Which is interesting because the anecdotal examples in the “take caution” perspective towards becoming transgender point to destransitioners as more than exceptions. They are examples that some people (maybe a lot according to these people) don’t know what they are doing and are therefore being harmed or unduly influenced by society, peer pressure, what they call a trend or worse.

But the article quotes Ami Kaplan, a therapist in New York who has worked with transgender, gender variant, and genderqueer clients for more than 20 years as saying that after two decades in practice, she knows of only one client who fully transitioned and then later detransitioned. Twenty years of practice seems to me to be a strong body of evidence.
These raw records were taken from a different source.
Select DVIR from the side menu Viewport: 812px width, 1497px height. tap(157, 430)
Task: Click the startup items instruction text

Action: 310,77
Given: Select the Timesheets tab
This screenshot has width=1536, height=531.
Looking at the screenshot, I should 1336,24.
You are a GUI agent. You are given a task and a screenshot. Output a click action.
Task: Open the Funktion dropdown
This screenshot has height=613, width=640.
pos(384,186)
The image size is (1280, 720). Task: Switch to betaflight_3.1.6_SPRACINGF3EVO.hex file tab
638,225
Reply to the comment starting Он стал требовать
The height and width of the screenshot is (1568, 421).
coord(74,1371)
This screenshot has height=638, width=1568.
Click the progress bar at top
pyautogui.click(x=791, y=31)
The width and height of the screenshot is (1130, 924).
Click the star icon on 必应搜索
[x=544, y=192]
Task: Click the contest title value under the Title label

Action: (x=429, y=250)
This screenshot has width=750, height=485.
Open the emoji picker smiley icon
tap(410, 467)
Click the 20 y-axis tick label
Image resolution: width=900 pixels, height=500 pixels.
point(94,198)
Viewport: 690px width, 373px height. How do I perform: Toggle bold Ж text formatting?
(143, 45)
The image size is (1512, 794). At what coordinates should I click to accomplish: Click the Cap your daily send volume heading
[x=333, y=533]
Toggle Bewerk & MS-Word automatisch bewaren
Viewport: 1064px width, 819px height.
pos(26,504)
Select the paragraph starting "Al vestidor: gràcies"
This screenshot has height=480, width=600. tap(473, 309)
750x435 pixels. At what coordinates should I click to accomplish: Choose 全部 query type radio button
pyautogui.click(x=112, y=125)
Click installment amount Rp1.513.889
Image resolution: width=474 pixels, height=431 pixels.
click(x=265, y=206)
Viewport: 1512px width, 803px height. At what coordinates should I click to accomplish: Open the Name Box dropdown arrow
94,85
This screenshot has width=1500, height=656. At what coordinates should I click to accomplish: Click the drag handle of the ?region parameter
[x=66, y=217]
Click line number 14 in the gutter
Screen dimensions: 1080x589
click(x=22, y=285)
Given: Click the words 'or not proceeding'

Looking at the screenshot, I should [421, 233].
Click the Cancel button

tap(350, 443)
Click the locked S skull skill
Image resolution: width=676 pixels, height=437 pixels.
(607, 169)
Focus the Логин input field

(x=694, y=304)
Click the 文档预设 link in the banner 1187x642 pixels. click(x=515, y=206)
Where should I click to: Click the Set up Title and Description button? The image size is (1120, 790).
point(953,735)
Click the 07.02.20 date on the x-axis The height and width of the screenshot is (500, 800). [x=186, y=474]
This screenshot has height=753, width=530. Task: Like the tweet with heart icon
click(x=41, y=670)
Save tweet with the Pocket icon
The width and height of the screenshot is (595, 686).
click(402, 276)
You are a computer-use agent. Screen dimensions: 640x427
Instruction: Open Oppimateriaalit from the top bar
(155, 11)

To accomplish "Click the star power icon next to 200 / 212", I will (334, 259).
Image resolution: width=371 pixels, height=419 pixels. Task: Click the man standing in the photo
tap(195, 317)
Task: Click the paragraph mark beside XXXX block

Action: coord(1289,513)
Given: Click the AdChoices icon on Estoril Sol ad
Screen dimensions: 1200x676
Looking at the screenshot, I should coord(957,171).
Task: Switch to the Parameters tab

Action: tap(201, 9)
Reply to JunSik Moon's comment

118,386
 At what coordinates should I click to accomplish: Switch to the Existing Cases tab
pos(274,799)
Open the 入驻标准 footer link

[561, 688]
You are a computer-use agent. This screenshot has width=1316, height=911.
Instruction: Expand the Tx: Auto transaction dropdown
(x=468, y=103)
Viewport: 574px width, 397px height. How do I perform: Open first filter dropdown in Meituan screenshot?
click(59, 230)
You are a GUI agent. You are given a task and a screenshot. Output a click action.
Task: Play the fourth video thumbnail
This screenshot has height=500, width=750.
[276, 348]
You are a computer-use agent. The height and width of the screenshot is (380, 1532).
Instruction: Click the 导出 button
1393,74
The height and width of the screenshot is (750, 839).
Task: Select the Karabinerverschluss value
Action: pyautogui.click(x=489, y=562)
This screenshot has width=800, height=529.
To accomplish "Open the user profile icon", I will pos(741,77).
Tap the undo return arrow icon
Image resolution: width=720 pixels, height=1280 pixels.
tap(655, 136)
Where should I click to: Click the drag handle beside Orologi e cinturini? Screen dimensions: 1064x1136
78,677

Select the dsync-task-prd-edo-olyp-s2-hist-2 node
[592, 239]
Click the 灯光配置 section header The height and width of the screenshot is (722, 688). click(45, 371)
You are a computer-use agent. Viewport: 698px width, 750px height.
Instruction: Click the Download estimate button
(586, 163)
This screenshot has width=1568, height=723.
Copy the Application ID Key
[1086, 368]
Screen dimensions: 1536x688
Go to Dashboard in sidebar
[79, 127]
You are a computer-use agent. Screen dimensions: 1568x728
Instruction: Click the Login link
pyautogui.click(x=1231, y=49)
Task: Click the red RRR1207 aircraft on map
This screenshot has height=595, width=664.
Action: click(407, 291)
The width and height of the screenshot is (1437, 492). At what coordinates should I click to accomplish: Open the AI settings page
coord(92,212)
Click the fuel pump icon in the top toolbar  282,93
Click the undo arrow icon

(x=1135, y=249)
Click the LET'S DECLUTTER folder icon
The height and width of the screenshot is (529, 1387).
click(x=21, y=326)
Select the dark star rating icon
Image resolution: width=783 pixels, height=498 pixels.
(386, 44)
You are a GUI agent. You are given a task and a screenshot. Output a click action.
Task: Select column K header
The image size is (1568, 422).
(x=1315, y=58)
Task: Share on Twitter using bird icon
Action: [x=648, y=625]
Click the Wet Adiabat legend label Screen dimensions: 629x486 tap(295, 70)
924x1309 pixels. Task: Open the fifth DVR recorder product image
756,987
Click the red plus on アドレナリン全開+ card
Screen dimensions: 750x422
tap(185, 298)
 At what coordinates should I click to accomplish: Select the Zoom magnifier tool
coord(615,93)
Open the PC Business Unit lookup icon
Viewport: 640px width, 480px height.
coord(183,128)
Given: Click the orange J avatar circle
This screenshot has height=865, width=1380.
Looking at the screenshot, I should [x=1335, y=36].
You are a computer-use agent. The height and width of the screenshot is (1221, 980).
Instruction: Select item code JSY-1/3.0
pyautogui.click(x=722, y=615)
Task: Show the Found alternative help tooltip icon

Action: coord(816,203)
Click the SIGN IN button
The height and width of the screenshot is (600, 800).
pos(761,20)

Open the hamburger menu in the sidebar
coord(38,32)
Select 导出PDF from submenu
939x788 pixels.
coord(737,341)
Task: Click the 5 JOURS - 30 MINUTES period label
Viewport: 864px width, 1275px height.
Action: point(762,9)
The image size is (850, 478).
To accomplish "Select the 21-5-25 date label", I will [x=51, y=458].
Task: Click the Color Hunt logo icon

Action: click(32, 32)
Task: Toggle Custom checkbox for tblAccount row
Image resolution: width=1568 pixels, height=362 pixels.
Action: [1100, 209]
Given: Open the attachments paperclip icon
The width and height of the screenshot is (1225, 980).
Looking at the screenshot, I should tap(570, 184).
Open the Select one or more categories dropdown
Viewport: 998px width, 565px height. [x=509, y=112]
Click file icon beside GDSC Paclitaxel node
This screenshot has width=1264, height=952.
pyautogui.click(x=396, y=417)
In some cases, the transgender community may not be helping the issue. A few people, such as a person quoted in the article, claim that some medical practitioners, fearful of being seen as a gatekeeper, “lean toward wanting to help people transition.”  This fear obviously is coming from clinician’s concern about how the transgender community sees them. And, that probably has to do with their livelihood: if they make a living serving the community, certainly being seen as a gatekeeper could have income-limiting effects.

Says one detransitioner:

“I didn’t really feel like I could talk to my counselors about detransitioning in the way that I wanted,” she said, “because they have specific political views, and I felt like if I said I had these criticisms of the whole concept of transitioning, they would have thought I was being brainwashed by transphobic bigots or whatever.”

 

The world is a big place. There are a lot of people in it. That means a lot of stories. This article has a lot to say to those open-minded enough to read it. Ultimately freedom-to-be seems to be the key here: while our society pushes against us in so many ways, ultimately, people must come to the point where “I am free to choose” is the guiding light of their life experience.